Keyif; tasasızlık, istek, sınır tanımadan istediğini yapmak gibi anlamlara gelir. İnsanın güne başlarken bedenine yapışıklığını duyduğu bir haslet belki de heybesinde bulamadığında peşi sıra kovaladığı bir istek haline gelen bir kavramdır. Keder; içe işleyen üzüntü, sıkıntı, bunalma, öyle ki dış etken ortadan kalktığında bile kendi varlığını koruyan bir ıstırap. Arapça kökenli bu iki kelime ilk bakışta birbirinin zıttı gibi görünüyor. Öyle ki biri olmadan diğeri anlaşılmıyor ama birinin varlığı diğerini yok kılıyor. Varlığı ile mi yok ediyor yoksa yokluğu ile mi var ediyor bir diğerini, orasının tayini sana kalsın.
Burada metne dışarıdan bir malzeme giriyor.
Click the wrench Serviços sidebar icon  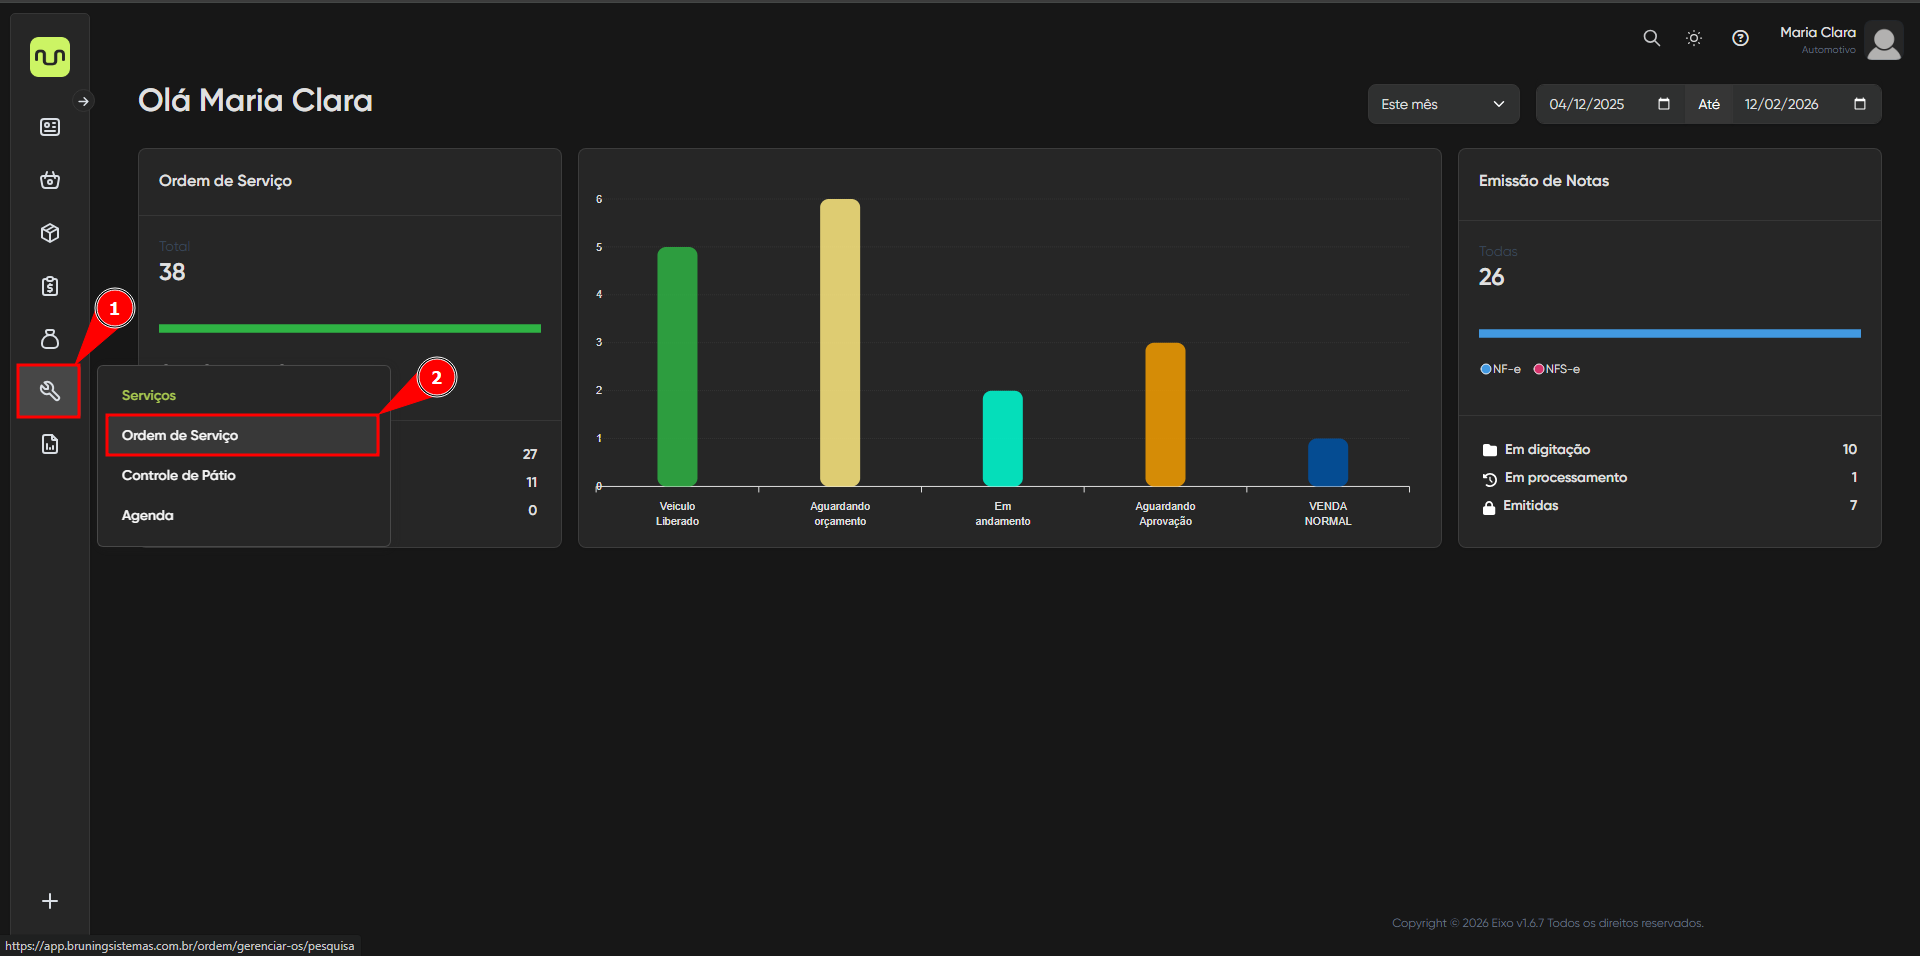pos(50,391)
Türkçe dilinde 'anlam' hem yazan ve okuyan tarafından hem de konuşan ve dinleyen tarafından inşa edilir. Keyfekeder ise yukarıda zikredilen iki kelimenin kombinasyonundan ortaya çıkmış ve tamamen farklı bir anlam oluşturmuş. Keyfe(nasıl)-keder(hüzün); çok önemsiz, lüzumsuz gibi anlamlara gelen bir birleşik kelime. Peki yaşamak, hayatta kalmaktan farklı olarak bir arayış ise -ki hayvanlar dahi arayıştadır ama hayatta kalmak için- bu arayışa verilen genel isimden yola çıkıp biz de hakikat arayışı diyelim. Yalnız hakikat arayışı, arayanı bulma mı yoksa bulanı arama mı orasının tayini de sana kalsın.
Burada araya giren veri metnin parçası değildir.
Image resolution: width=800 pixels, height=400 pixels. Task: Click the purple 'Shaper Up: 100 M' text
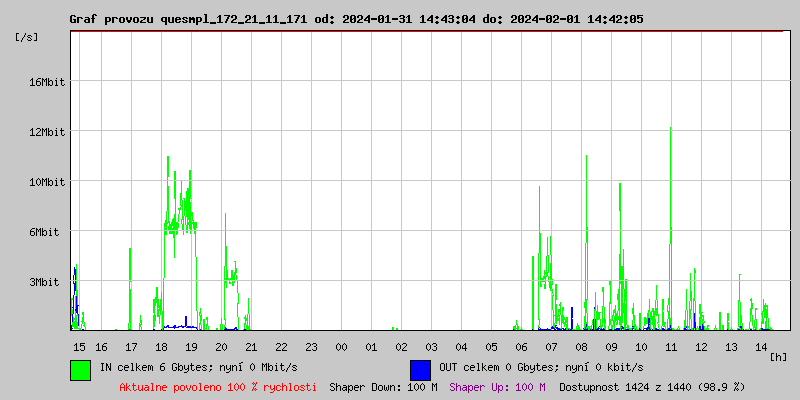click(497, 386)
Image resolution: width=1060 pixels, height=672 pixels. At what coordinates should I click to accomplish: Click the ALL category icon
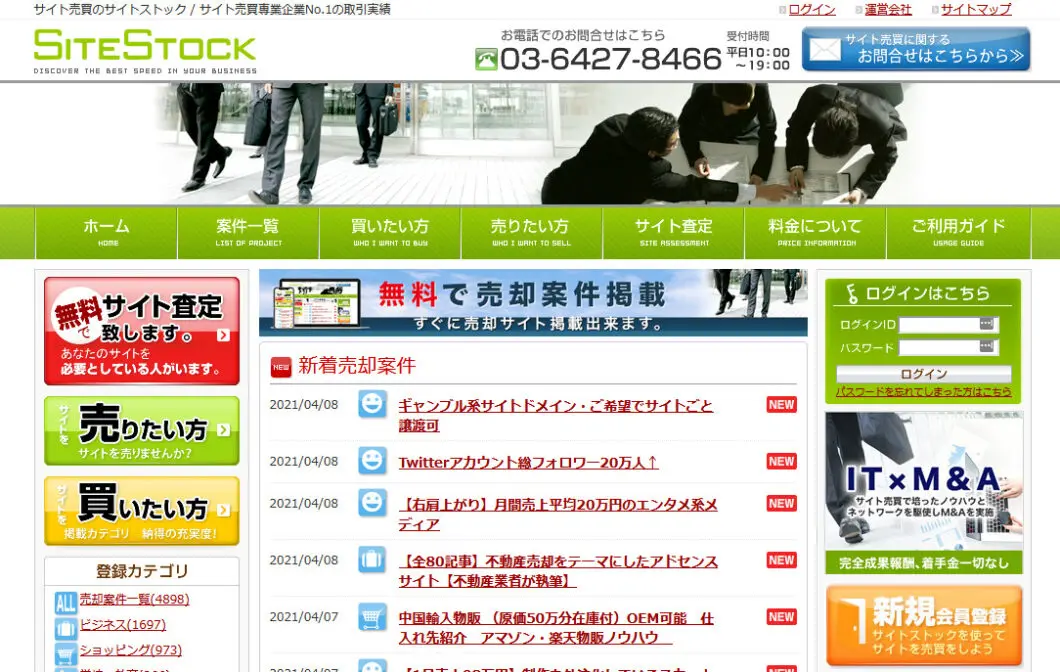65,603
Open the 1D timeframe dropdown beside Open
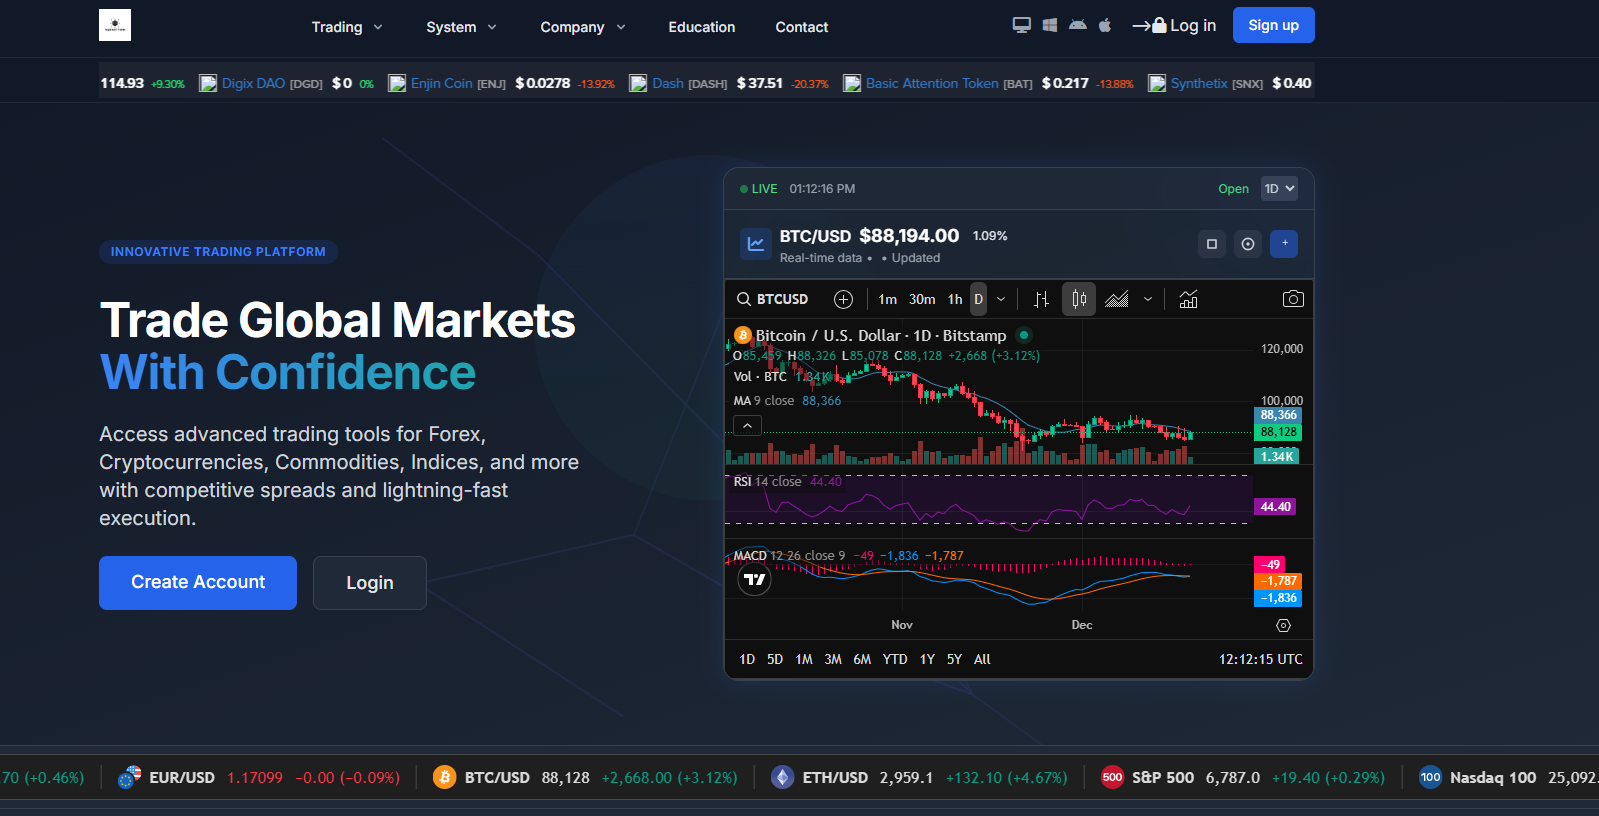 pos(1278,189)
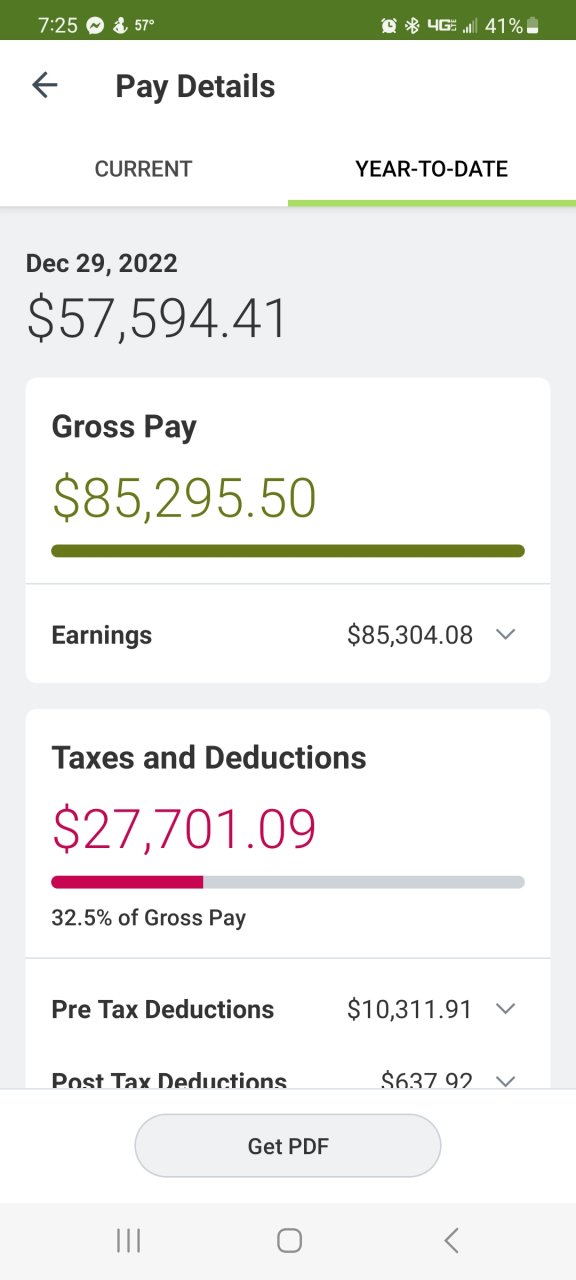This screenshot has width=576, height=1280.
Task: Expand Post Tax Deductions chevron
Action: pos(506,1081)
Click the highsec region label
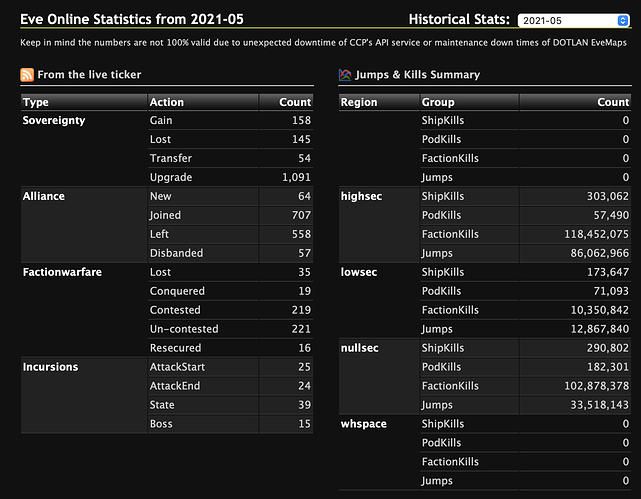Viewport: 641px width, 499px height. [361, 197]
Bir çoğu hakikate temas etmeyi göze almaz, göze almayı bırakın hakikat diye bir şeyin varlığından habersiz olarak yaşamını sürdürür. Bir yandan aynada yansıyan silüetine aşık birileri boncuk dağıtarak zil çalarken eteklerinde, diğer yandan etrafına inşa ettiği fanus içinde kendini var etmeye çalışan ve hatta daha cesurcası yok etmeye çalışan birilerinden bahsediyorum. Hayatı rastlantıdan ibaret gören ve bu rastlantıları temenni, niyet, sanrı ve sancılarla süsleyen ve 'ona göre' olduğunu varsayan birileri.


Hakikatin arayışı bir çok şeyi ardında bırakmakla başlıyorsa, kaybetmeyi ve kaybolmayı göze alamıyorsa birileri -seni tenzih etmek isterim- yaşamı hayatta kalmaklığa indirgiyor demektir. Ya fanus inşasındaki birileri, onların da durumu pek içler açıcı değil ama diğerinden beri. O halde çürük elmaları ayıklamakla uğraşmak yerine çevir sepetini tersine ve yalnızca sağlam elmaları yerleştir yerli yerine. Haydi, durma! Gökdelen inşa etmesen de elindeki iğnen ile kendi kuyunu kendin kaz.


Zamanın lehimize mi aleyhimize mi işlediğini pek bilemiyorum ama lehimize işler gibi görünmüyor. Günler yorgun bir porsuk gibi. Vaveyla dudakların sessiz çığlığı. Hüzün gözlerin kaçınılmaz aynası. Kulakların duyması için dudakların kapanması şart. Umulandan az ama beklenilenden bir hayli fazla.